Bernard Haitink hat sein Handwerk von der Pieke auf gelernt. Am 4.März 1929 in Amsterdam geboren, studierte er als junger Mann Violine am Amsterdamer Konservatorium und ließ er sich darüber hinaus von Felix Hupka in die Grundlagen der Orchesterleitung einweisen. Seine erste professionelle Anstellung fand er als Geiger im philharmonischen Orchester des niederländischen Rundfunks und bildete sich nebenbei bei Ferdinand Leitner weiter. Mit dessen Hilfe bekam Haitink dann 1955 die Stelle des 2.Dirigenten der niederländischen Radio-Union angeboten. Diese Lehrjahre qualifizierten ihn soweit, dass er 1961 zum Nachfolger Eduard van Beinums als musikalischer Direktor des renommierten Concertgebouw-Orchesters ernannt wurde. Damit begann eine ausgiebige Zusammenarbeit mit dem Ensemble, denn Haitink behielt diese Stelle über immerhin 27 Jahre hinweg. Außerdem arbeitete er häufig mit den Berliner Philharmonikern, wurde 1967 zum Chefdirigenten und musikalischen Berater der Londoner Philharmoniker ernannt und zwei Jahre später sogar deren künstlerischer Leiter. Als 1979 ein Nachfolger für Sir John Pritchard an der Spitze des Festivals von Glyndebourne gesucht wurde, fiel die Wahl auf Haitink. 1988 wiederum quittierte er alle Verpflichtungen, um die Stelle des Musikalischen Direktor für Covent Garden zu übernehmen.
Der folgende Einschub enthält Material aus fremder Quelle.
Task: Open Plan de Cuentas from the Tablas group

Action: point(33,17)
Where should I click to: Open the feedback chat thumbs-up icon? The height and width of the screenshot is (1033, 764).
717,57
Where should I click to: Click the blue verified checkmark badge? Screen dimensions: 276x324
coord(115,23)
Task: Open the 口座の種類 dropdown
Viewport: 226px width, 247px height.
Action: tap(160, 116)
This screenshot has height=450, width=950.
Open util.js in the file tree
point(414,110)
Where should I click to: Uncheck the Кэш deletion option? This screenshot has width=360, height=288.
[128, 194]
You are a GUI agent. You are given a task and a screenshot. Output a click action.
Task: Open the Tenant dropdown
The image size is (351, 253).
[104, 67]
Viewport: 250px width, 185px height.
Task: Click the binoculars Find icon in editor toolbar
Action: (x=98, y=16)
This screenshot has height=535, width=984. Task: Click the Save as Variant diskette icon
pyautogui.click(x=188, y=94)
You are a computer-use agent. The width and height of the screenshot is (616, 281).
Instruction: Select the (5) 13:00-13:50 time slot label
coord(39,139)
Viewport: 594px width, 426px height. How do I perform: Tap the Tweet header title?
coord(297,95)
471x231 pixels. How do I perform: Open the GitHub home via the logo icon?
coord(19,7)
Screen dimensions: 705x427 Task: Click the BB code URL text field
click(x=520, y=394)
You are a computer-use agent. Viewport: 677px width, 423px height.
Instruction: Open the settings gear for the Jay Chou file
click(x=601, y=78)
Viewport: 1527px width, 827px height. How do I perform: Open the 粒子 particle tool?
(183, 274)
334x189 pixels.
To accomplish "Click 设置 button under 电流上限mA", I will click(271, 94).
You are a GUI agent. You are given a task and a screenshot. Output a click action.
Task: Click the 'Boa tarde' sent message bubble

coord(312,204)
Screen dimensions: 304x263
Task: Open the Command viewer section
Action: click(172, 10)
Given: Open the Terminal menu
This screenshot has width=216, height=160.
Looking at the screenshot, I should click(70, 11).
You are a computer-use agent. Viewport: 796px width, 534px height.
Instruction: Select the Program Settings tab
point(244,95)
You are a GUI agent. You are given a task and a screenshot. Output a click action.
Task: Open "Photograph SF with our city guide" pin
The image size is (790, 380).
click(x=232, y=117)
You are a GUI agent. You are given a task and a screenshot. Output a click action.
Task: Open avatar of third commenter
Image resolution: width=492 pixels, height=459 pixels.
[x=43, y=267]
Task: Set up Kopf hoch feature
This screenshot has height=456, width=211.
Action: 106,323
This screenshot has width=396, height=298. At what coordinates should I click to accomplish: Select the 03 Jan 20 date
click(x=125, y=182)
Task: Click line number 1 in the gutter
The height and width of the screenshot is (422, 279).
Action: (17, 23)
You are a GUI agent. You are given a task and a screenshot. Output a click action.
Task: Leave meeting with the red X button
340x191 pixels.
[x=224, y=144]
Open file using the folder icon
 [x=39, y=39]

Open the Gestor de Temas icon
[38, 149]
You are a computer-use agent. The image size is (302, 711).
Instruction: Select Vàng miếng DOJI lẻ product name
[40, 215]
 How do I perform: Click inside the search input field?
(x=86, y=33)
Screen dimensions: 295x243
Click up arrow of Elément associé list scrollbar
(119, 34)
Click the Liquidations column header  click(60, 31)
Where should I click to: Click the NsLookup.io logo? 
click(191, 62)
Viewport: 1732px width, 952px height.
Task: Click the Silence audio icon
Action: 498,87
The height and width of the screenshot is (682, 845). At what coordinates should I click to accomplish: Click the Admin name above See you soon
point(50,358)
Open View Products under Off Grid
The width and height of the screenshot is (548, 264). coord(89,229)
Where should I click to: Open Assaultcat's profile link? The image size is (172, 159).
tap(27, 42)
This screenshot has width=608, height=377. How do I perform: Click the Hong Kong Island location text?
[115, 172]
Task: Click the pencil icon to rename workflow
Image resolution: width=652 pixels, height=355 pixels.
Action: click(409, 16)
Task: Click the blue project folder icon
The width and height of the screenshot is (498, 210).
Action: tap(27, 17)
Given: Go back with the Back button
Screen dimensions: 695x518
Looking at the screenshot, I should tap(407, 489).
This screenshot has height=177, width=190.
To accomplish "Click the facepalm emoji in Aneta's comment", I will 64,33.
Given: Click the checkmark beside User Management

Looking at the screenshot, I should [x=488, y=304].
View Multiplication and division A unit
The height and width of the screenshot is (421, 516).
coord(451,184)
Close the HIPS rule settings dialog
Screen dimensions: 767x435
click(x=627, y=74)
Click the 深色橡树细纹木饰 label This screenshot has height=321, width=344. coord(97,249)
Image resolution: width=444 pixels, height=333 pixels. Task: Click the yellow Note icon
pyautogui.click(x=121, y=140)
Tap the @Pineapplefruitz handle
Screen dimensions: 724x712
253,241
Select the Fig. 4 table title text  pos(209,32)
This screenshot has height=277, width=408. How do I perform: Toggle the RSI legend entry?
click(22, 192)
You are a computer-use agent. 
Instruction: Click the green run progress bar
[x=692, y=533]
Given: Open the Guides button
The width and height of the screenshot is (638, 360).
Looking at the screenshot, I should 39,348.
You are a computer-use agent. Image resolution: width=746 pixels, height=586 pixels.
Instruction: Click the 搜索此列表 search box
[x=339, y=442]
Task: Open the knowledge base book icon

Es war in dieser Zeit, als auch der Plan entstand, Bernard Haitink zusammen mit den Berliner Philharmonikern einen Mahler-Zyklus erarbeiten zu lassen. Chance und Herausforderung zugleich, entstand auf diese Weise ein Reihe herausragender Aufnahmen, die die sensiblen Führungsqualitäten des Dirigenten ebenso dokumentierten wie die ungewöhnliche Präsenz eines Orchesters, das es gewohnt war, nur mit den Besten der Besten zu arbeiten. Haitink präsentierte sich bei allen fünf der auf drei DVDs erschienenen Aufnahmen als ein ebenso umsichtiger wie sensibler Interpret, der es verstand, zum einen die umfassenden Kommentare des Komponisten in die Interpretationen einfließen zu lassen, darüber hinaus aber jede Form von Schwüle und Mystizismus vermied. Dementsprechend begeistert war die Resonanz von Presse und Publikum, die diesen umsichtigen Umgang mit den Werke zu schätzen wusste. Inzwischen zählen Haitinks Dirigate zu den Referenz-Interpretationen der Gegenwart, die es mühelos mit anderen hochgelobten Einspielungen von Claudio Abbado bis Leonard Bernstein aufnehmen. Für die DVD-Versionen der Sinfonien 1 & 2, 3 und 4 & 7 wurden außerdem die Klang-Spezialisten der Emil Berliner Studios hinzugezogen, die aus den vorhandenen Originalbändern einen Surround-Sound (wahlweise PCM Stereo) entwickelten, der rund fünfzehn Jahre nach den Konzerten in der Berliner Philharmonie den Klangeindruck aus der Perspektive des Dirigenten in die Wohnzimmer holt. Das ist großartige Kunst, in interpretatorischer wie technischer Hinsicht.